Elizabeth Dahlstrom Burnley, a lecturer in food science and human nutrition at Iowa State University, aims to ease that burden by offering gluten-free cooking workshops.
Celiac disease is a lifelong digestive disorder that affects about 1 in 133 people in the United States, according to the Center for Disease Control. When people with celiac disease eat gluten, it creates a reaction that destroys the small intestine and interferes with food absorption.
Only about 5 percent of people with celiac disease have been diagnosed because symptoms are difficult to pinpoint, Burnley said. There are hundreds of symptoms that can stem from celiac disease, including intestinal problems, abdominal pain, aching joints, and skin rashes. Celiac disease poses danger to its unsuspecting victims because it decreases their immune functions, making them more susceptible to cancer, Crohn’s disease, and osteoporosis, among others, Burnley said.
Although once given little attention, celiac disease has recently captured public interest, and gluten-free cooking has exploded into a 1.7 billion dollar industry, Burnley said. Buying prepared gluten-free foods and frequenting restaurants with gluten-free menus is a popular, albeit expensive, choice for people with celiac disease because it can be challenging to replicate the taste of food with gluten.
Gluten-free foods tend to be high-priced, costing up to five times the amount of conventional food, because the ingredients are more expensive and gluten-free kitchens must be completely clean of any gluten-contamination.
“Human bodies can be sensitive to specific proteins, and they can cause violent reactions,” Burnley said. “If a person with celiac disease goes out to eat, and by accident the server had a crouton on a salad and then removed it, the person could be sick all night. People with celiac disease may think a little bit of gluten won’t hurt them, but it will.”
Burnley’s class offers 15 gluten-free menu plans, 50 gluten-free recipes, a list of gluten-free foods, foods with “hidden” gluten content, and restaurants with guaranteed gluten-free menus. The class is open to the public.
This will be the second time Burnley has taught the class. This summer, she taught nine students, and so far, 10 students have enrolled this fall. For Iowa State students, the class is 1 credit, pass/fail. For the public, the workshop costs $250 plus fees. The class meets Mondays, from 5:30 p.m. to 8:45 p.m. The class begins Sept. 14 and ends Oct. 12.
Burnley understands the importance of public awareness.

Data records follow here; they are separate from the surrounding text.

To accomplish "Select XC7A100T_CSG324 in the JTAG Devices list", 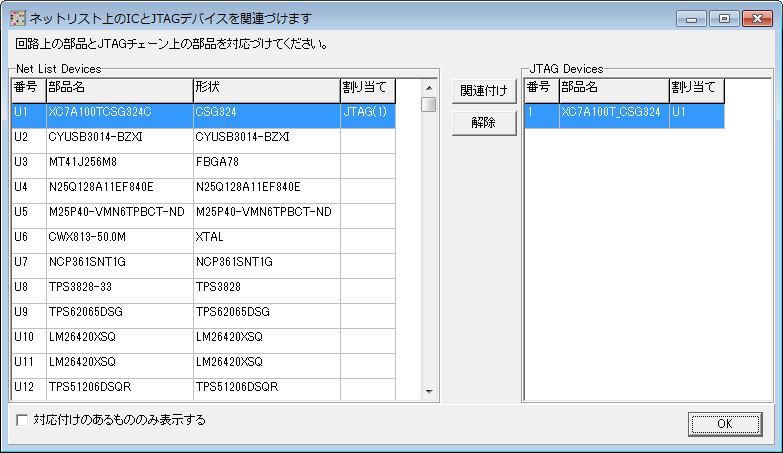I will point(612,115).
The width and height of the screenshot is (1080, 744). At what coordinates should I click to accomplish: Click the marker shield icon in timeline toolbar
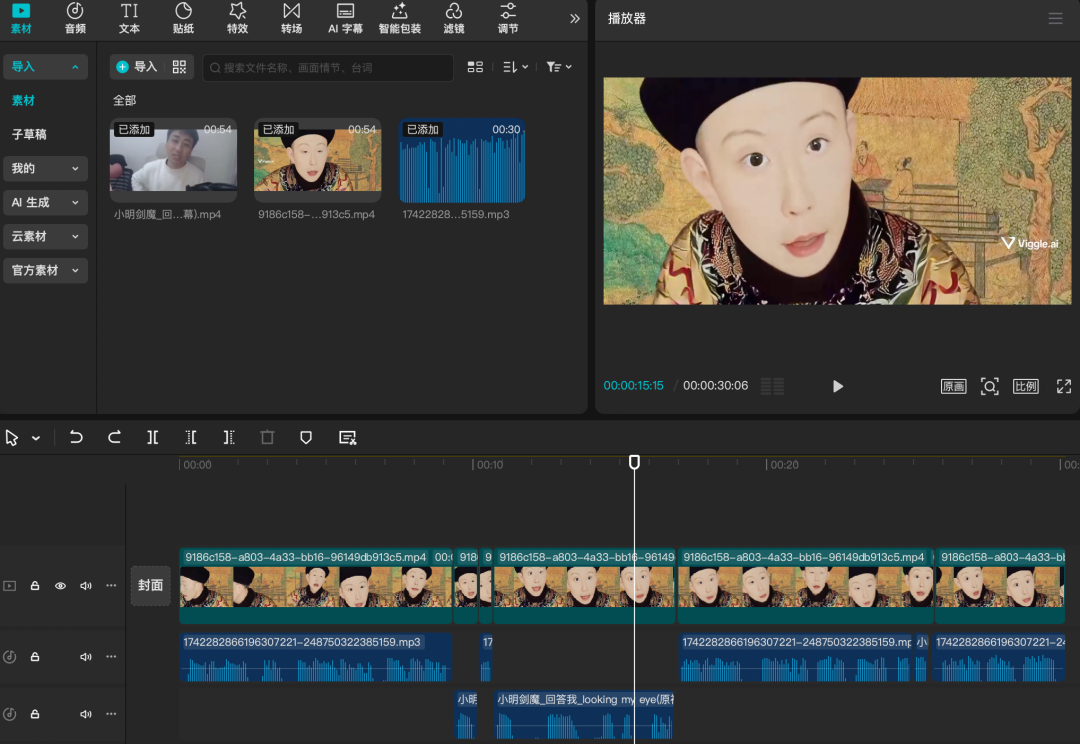306,438
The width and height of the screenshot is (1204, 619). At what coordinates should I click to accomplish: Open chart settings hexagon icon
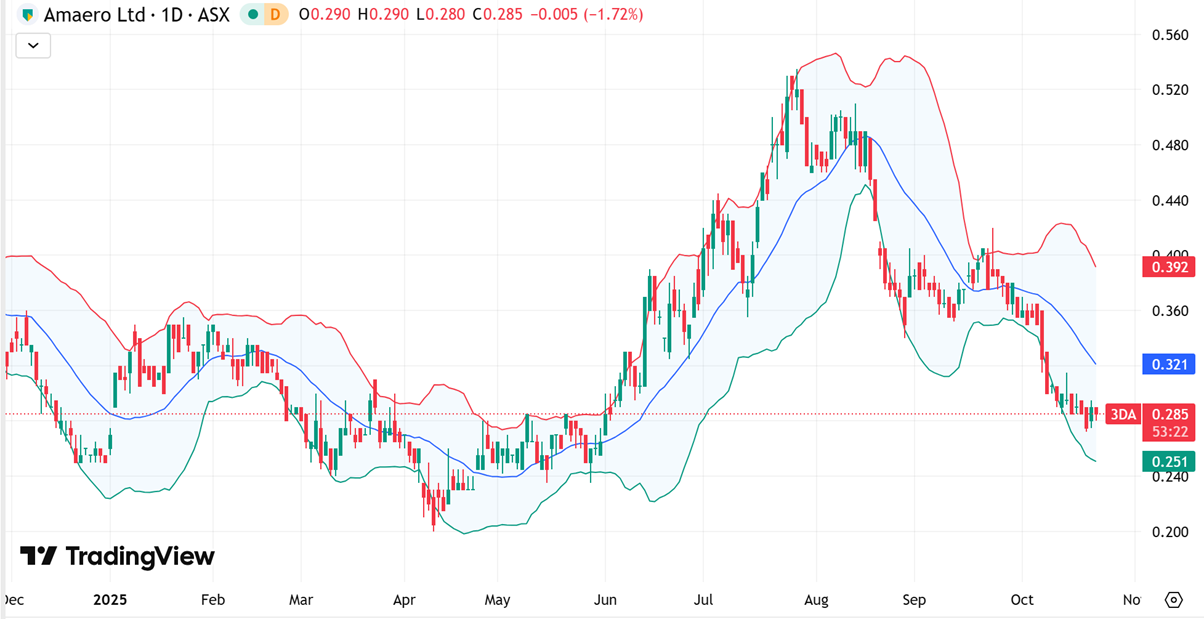[1174, 600]
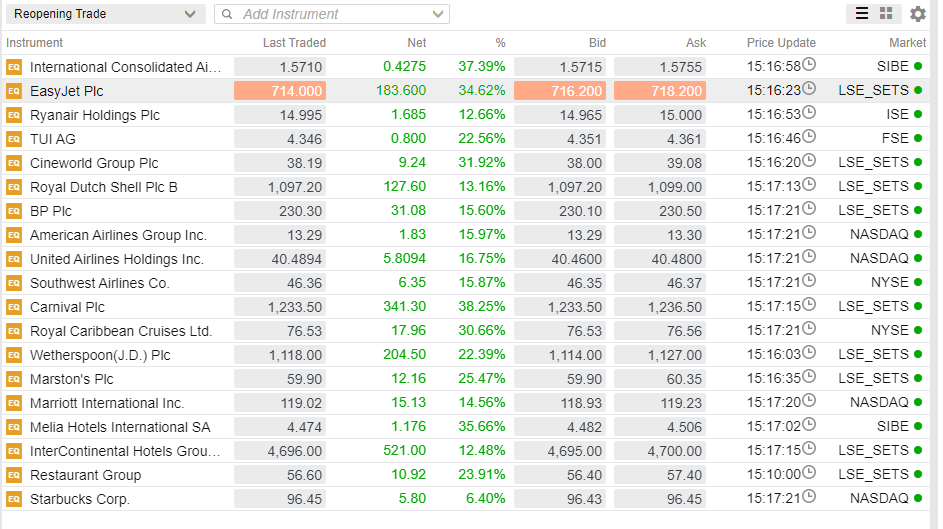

Her sister-in-law was clueless as to why she was constantly getting sick until she was diagnosed with celiac disease four years ago. Suddenly, their family’s life changed forever. Making family meals was no longer as easy as it once was, as gluten is a staple in many prepared foods.
“People with celiac disease absolutely have to be on a gluten-free diet,” Burnley said. “They cannot eat gluten again for the rest of their lives, not even a crumb. That means no bread, no crackers, no pasta, no cookies, nothing. If they do eat gluten, symptoms will return, which will lead to more serious health problems in the future.”
For people without celiac disease, however, following a gluten-free diet is not recommended. Foods with gluten are usually enriched with necessary vitamins and minerals, Burnley said, and avoiding gluten can result in vitamin deficiencies.
“Eating gluten is a specific problem for specific people,” Burnley said. “It’s a great experience to learn about gluten-free cooking because you never know when the knowledge could come in handy, but if you don’t have celiac disease, there’s absolutely no reason to be on a gluten-free diet.”
Although being diagnosed with celiac disease may seem disheartening, Burnley said it’s important to stay optimistic. For her sister-in-law, switching to a gluten-free diet meant she could reclaim her life.
“The changes in her health have been unbelievable. Before she was on the diet, she was sick all of the time and she never had any energy,” Burnley said. “But after she started on the diet, she is so much healthier and happier. She has a lot more energy and feels in control of her life again.”